+++ Ausgewählter Auszug +++

VESPER
– Bundesstart 06.10.2022
– 01.09.2022 auf iTunes/US
Die Besprechung beruht auf der amerikanischen Online-Fassung.
Die junge Vesper ist eine der wenigen Überlebenden der ökologischen Katastrophe. Genexperimente und gezüchtete Viren sind in die Natur gelangt und haben die Umwelt verändert. Was die Welt eigentlich heilen sollte, hat sich vollends gegen den Mensch gekehrt. Vespers Vater ist paralysiert und kann nur mit selbst gebastelten Maschinen am Leben gehalten werden. Über eine schwebende Drohne kann er mit seiner Tochter kommunizieren. Tiere gibt es nicht mehr, und nur wenige Pflanzen sind noch genießbar. Die Welt der Filmemacher Kristina Buozyte und Bruno Samper ist düster, und für den Menschen lebensfeindlich. Die Litauerin und der Franzose haben sich acht Jahre vorher bei dem Science Fiction-Thriller AURORA das erste mal den Regiestuhl geteilt. Für VESPER brauchten sie dann 6 Jahre Zeit.

+++

Schriftliche Aufgabe A:
Sammle aus der Auflistung unten jede Zeile, in der die Zeichenfolge „click“ vorkommt, und gib sie unverändert wieder. Groß- und Kleinschreibung zählt.

+++ Vorliegende Auflistung +++

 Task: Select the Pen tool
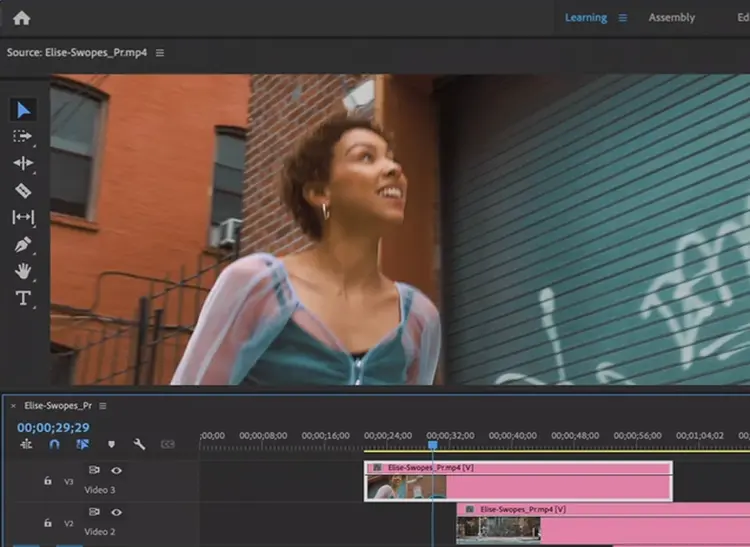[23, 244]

+++
+++ Vorliegende Auflistung +++

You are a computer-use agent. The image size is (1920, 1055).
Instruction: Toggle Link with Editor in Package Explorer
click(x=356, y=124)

+++
+++ Vorliegende Auflistung +++

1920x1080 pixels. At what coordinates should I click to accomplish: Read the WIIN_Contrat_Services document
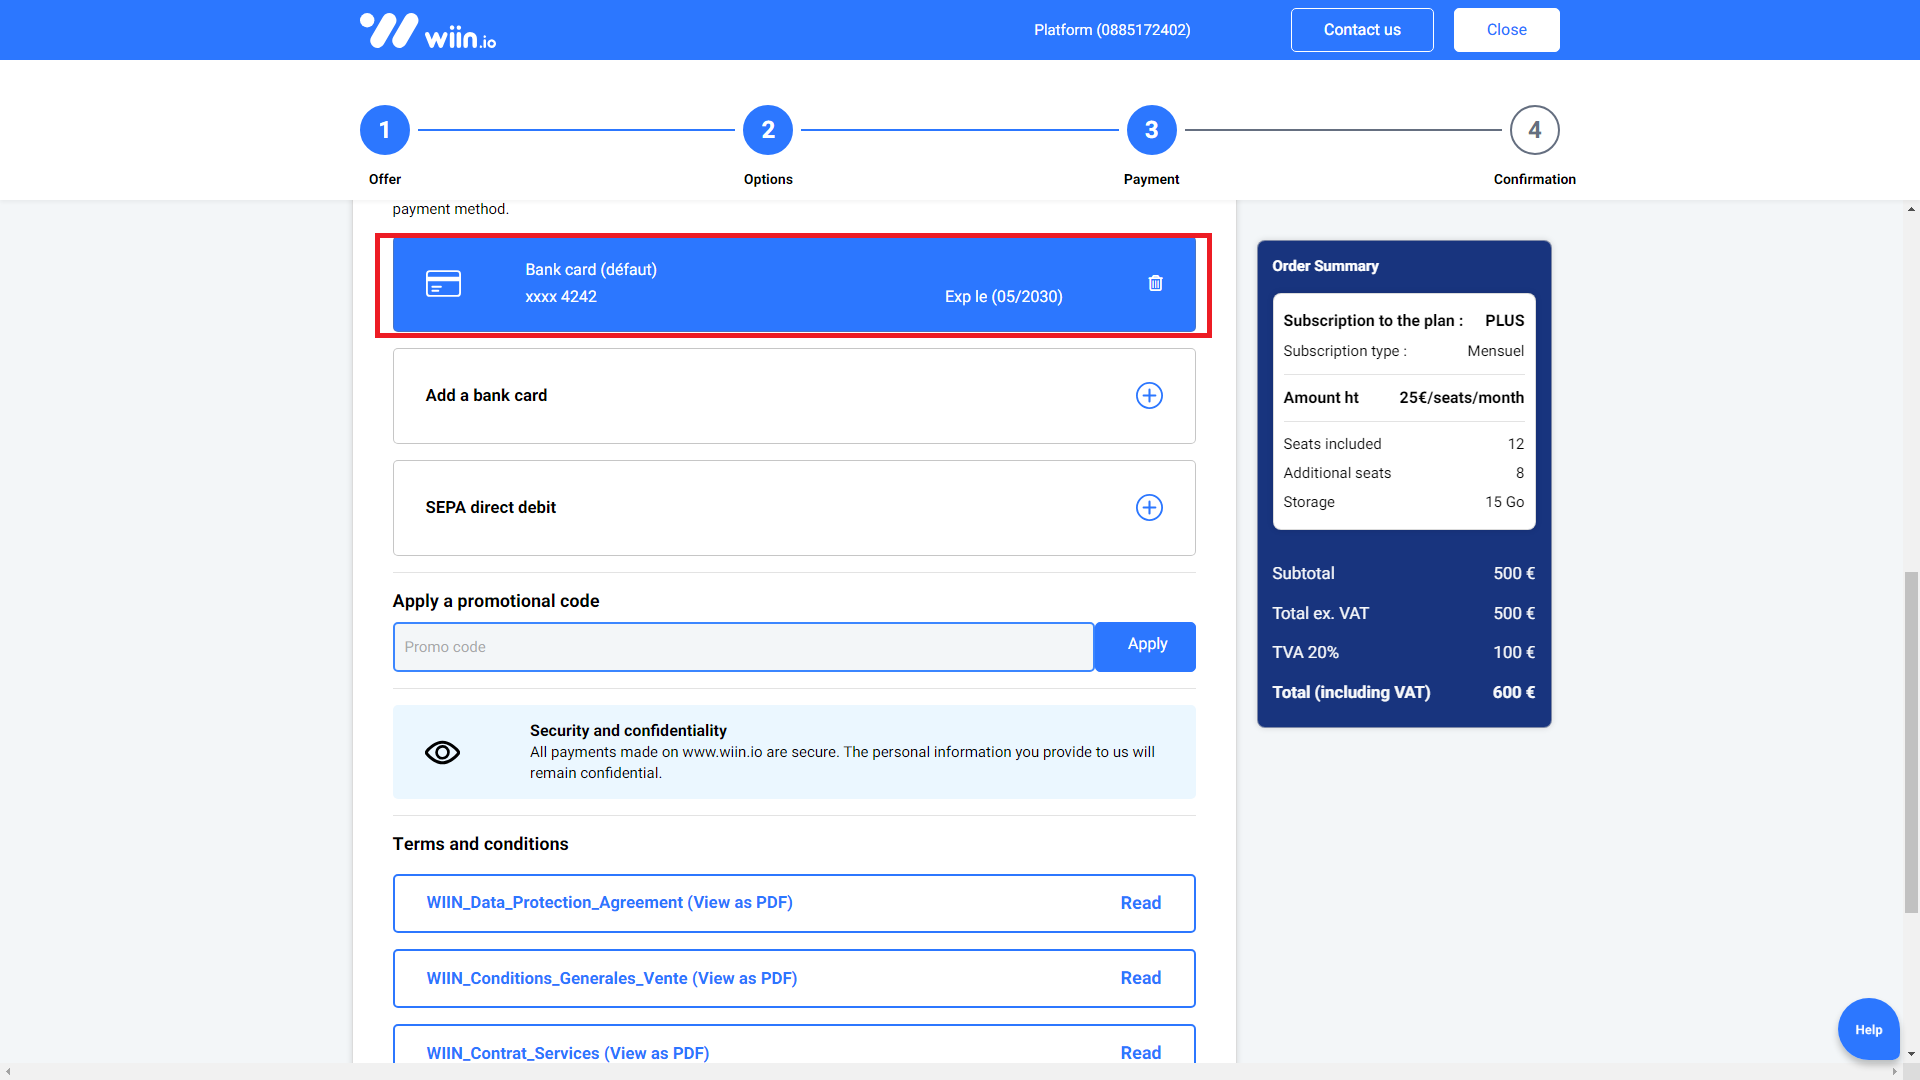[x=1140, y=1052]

+++

Schriftliche Aufgabe B:
Setze die Besprechung des Films VESPER oben nach ihrem letzten Satz fort.

Schriftliche Antwort A:
click(x=356, y=124)
1920x1080 pixels. At what coordinates should I click to accomplish: Read the WIIN_Contrat_Services document

Schriftliche Antwort B:
Das Budget nicht unbedingt eine Qualitätsfrage ist, haben schon unzählige andere dystopische Zukunftsfilme gezeigt. VESPER macht aus seinem extrem schmalen Budget im einstelligen Millionen Dollar Bereich viel mehr, als man ihm zutrauen würde. Das hat aber in weiten Teilen mit der hervorragenden Kamera von Feliksas Abrukauskas zu tun, der auch schon bei AURORA – VANISHING WAVES dabei war. Die Bilder sind düster, die Lichtstimmungen fahl und farblos in den Innenräumen, die Landschaften nie sonnig, aber von einer unnatürlichen Grün-Sättigung.
Die Kamera ist auch immer in Bewegung, was die Waldstücke fast schon lebendig macht, und lebendig bedeutet in der Welt von VESPER auch bedrohlich. Es gibt in der Nähe eine kleine Siedlung in der Vespers Onkel herrscht, mit wenigen überlebenden Frauen, die unentwegt schwanger werden müssen. Onkel Jonas möchte auch Vesper in seinem Kreis, zum züchten. Jeder ist darauf bedacht dem Rest der Menschheit wieder eine Chance zu bieten. Jonas auf brachial dominante Weise, während Vesper versucht mit Bio-Hacking Saatgut herzustellen.
Es ist keine schöne Welt, die Buozyte und Samper entworfen haben, aber sie ist weitgehend stimmig und gut durchdacht. Filme die mit erklärenden Schrifttafeln beginnen, haben immer ein Problem. Es fehlen ihnen entweder die Mittel, oder es mangelt an Originalität diese komplexe, andersartige Welt bildlich und über die Handlung zu erklären. Hier scheint es beides zu sein, die finanziellen Mittel ganz offensichtlich, und die Originalität scheitert schon einmal an der schon erwähnten Komplexität. Grundsätzlich geben Schrifttafeln immer zuerst das Gefühl, etwas versäumt zu haben. Aber VESPER befreit sich schnell davon.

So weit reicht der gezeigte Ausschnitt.